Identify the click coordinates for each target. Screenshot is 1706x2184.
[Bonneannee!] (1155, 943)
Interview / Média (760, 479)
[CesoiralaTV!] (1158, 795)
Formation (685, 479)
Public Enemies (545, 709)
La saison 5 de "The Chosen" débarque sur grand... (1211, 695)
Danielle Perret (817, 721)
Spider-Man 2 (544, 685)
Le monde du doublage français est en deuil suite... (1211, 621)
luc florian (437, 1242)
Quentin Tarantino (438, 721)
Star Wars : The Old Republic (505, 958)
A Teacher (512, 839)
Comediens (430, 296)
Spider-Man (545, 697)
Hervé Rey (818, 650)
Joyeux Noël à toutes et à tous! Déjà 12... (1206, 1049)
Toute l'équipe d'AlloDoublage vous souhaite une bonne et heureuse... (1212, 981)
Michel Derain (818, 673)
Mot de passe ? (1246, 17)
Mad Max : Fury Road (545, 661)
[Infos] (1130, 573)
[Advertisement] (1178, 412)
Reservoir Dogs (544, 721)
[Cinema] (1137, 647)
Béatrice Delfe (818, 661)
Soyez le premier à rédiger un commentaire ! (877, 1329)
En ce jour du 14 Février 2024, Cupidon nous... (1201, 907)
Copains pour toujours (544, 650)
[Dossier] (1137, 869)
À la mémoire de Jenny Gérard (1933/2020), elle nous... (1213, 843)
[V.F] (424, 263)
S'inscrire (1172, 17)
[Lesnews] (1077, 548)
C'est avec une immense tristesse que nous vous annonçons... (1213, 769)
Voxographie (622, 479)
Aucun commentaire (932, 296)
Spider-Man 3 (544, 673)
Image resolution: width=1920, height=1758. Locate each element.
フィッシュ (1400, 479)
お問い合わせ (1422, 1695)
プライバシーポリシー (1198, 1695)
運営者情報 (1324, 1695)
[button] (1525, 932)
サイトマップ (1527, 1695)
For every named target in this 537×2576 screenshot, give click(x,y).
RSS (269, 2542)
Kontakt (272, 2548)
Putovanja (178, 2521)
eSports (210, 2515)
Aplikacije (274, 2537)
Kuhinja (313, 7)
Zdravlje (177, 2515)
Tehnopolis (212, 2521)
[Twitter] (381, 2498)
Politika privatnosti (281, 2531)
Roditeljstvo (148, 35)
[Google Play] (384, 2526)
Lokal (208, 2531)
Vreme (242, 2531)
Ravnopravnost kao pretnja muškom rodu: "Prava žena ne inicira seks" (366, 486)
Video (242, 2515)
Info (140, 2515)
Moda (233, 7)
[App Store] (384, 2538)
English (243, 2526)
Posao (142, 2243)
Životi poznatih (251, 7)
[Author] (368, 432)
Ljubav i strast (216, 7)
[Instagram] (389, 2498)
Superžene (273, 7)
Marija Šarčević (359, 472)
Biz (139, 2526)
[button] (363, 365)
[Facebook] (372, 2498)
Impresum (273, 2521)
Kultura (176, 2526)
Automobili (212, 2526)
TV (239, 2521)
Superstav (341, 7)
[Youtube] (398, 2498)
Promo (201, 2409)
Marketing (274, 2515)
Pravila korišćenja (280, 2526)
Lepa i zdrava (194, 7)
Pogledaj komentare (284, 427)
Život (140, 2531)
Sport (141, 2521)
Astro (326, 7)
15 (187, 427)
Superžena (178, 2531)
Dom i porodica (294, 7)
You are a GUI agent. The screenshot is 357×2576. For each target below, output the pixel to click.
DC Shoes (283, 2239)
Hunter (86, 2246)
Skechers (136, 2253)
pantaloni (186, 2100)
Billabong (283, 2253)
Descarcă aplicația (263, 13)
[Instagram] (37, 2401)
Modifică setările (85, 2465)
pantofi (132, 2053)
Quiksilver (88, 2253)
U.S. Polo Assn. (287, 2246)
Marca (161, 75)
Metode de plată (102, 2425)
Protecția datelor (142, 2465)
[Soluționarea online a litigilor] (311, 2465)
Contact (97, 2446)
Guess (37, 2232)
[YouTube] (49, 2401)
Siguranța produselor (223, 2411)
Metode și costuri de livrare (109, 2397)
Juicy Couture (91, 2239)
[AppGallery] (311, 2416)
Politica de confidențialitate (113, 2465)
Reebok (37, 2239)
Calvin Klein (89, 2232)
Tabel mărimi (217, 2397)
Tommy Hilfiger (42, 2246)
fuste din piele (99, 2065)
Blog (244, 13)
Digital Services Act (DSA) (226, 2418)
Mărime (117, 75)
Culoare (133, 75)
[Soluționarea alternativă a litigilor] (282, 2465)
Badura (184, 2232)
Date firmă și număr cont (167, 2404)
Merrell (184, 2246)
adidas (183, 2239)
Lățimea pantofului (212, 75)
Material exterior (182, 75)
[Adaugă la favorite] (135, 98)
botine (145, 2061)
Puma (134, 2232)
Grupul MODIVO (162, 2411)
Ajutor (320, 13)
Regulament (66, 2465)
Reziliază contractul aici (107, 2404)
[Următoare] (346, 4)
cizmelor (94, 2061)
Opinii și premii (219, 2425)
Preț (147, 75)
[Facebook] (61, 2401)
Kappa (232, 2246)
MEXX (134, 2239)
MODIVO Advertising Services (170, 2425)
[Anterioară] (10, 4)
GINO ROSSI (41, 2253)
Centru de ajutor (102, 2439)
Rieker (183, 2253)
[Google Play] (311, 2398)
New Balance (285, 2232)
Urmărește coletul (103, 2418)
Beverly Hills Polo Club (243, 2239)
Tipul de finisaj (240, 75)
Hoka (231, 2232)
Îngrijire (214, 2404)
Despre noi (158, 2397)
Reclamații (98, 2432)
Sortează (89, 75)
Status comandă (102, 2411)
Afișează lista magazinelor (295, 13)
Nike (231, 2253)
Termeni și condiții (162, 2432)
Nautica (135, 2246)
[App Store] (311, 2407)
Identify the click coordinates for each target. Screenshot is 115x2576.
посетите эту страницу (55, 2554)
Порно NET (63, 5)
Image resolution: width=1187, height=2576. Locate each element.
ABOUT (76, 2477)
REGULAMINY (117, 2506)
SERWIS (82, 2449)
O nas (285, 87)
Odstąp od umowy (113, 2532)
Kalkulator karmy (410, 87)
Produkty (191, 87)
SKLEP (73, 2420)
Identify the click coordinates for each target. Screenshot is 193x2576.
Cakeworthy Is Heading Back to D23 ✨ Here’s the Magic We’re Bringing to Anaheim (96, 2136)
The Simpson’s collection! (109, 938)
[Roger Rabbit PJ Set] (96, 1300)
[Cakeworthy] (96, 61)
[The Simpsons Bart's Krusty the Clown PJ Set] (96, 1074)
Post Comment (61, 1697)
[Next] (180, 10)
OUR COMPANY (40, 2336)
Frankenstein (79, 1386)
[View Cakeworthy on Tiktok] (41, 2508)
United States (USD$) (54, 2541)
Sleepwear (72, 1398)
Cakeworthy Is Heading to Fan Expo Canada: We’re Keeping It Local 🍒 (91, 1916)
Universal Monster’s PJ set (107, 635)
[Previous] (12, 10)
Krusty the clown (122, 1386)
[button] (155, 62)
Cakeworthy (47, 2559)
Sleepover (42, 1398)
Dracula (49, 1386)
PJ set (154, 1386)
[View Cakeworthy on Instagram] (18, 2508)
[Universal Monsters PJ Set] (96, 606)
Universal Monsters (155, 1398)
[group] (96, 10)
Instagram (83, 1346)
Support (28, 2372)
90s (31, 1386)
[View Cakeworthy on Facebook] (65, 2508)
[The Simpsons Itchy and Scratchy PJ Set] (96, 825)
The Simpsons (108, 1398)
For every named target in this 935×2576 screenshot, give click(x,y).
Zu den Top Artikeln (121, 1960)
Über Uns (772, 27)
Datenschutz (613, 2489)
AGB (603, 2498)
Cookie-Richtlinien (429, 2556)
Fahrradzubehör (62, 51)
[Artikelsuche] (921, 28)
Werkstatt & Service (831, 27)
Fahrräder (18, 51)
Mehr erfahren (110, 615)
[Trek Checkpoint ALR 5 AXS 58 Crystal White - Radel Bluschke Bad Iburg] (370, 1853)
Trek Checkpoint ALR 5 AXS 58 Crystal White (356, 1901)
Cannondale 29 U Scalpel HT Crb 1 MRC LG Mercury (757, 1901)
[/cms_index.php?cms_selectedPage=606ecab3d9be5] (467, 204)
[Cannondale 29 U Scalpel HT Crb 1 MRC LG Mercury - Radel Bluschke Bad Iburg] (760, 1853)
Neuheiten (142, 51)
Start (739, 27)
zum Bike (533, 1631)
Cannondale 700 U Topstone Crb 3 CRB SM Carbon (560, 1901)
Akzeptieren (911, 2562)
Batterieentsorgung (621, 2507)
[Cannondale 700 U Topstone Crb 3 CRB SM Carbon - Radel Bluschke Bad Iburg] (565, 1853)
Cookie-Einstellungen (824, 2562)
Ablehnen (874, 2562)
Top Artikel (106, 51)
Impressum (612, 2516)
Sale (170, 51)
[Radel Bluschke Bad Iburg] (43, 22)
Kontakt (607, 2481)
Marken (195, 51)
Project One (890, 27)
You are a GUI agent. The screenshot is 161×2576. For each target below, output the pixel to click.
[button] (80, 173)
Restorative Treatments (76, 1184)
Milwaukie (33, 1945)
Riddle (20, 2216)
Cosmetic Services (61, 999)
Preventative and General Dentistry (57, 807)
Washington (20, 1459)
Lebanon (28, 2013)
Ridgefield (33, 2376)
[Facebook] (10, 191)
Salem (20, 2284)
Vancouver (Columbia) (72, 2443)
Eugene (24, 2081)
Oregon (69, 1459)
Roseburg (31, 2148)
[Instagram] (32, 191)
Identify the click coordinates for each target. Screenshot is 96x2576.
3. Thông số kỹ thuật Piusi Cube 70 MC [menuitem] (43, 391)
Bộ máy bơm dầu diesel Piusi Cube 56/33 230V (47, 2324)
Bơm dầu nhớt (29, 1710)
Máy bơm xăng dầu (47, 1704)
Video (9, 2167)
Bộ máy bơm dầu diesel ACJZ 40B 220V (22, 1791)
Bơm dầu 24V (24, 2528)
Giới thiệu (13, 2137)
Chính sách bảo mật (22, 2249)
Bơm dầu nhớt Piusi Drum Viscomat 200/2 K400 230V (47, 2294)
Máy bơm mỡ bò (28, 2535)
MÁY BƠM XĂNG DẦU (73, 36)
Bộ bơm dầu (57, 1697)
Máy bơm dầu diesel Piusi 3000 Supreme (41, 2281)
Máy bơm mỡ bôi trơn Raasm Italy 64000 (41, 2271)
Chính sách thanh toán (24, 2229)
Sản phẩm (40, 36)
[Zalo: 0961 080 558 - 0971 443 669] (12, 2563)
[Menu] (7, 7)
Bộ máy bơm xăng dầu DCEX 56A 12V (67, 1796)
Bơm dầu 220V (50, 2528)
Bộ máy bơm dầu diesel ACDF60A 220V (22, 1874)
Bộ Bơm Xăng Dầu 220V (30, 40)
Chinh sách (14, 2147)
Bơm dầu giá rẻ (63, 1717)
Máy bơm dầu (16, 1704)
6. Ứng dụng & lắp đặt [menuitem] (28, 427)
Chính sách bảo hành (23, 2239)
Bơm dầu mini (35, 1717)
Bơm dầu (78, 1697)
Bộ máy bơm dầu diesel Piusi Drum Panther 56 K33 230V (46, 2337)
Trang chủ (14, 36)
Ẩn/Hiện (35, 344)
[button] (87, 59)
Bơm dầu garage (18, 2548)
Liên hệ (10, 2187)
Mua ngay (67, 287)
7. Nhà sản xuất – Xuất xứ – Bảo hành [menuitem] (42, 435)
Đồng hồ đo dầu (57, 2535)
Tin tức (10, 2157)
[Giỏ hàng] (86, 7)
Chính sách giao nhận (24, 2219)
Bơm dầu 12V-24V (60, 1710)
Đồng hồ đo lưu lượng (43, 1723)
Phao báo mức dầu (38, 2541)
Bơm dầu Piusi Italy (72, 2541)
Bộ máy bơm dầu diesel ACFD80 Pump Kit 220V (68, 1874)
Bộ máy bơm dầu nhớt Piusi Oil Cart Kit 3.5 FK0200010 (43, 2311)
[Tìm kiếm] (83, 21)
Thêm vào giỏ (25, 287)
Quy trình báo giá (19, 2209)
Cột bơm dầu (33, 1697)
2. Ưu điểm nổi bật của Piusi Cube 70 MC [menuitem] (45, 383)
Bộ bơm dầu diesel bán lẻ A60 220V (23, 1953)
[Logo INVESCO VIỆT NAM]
◇ ◇ ◇ ◇ ◇
Task requirements:
Beginning at the line above with "Video (242, 2515)" and finishing at the line with "Kultura (176, 2526)", return each line exactly and return nothing else.

Response to this exercise:
Video (242, 2515)
Info (140, 2515)
Moda (233, 7)
[App Store] (384, 2538)
English (243, 2526)
Posao (142, 2243)
Životi poznatih (251, 7)
[Author] (368, 432)
Ljubav i strast (216, 7)
[Instagram] (389, 2498)
Superžene (273, 7)
Marija Šarčević (359, 472)
Biz (139, 2526)
[button] (363, 365)
[Facebook] (372, 2498)
Impresum (273, 2521)
Kultura (176, 2526)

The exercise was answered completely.